_INSTRUCTIONS FOR THE TASK_: Quote the records that follow in full, leaving the pictures out.

Collection entries:
· · · ·

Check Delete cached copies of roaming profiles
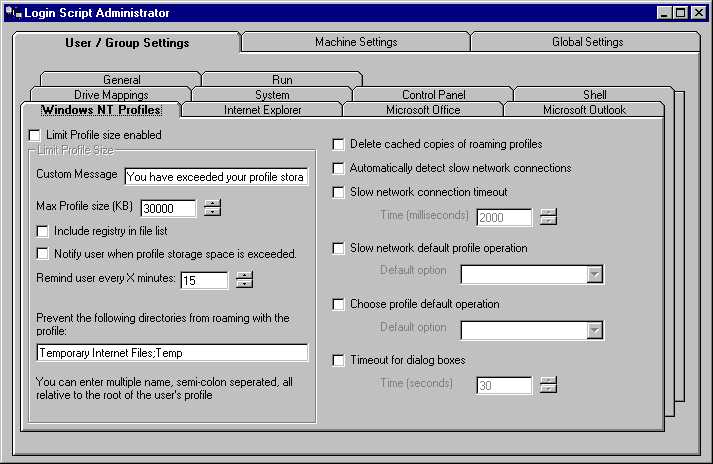 click(x=339, y=144)
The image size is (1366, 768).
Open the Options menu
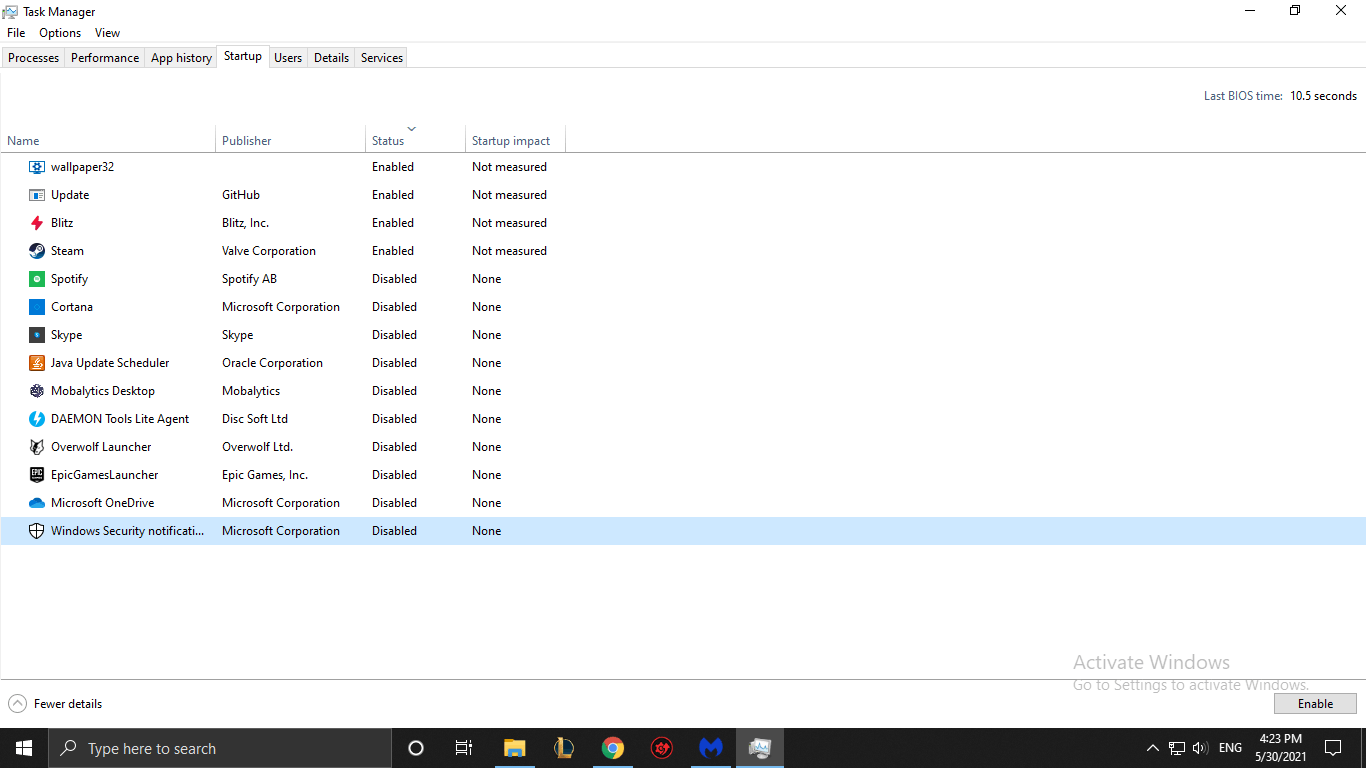tap(59, 32)
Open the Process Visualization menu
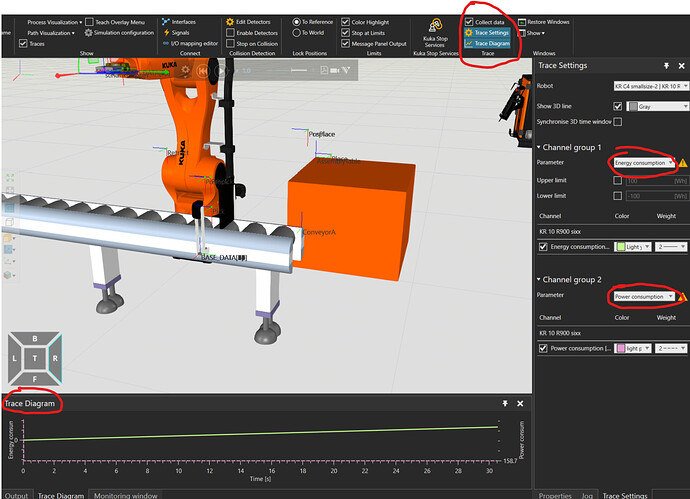 pyautogui.click(x=52, y=21)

· · · ·

_REPLY_:
Check Delete cached copies of roaming profiles
 click(x=339, y=144)
The image size is (1366, 768).
Open the Options menu
tap(59, 32)
Open the Process Visualization menu
 pyautogui.click(x=52, y=21)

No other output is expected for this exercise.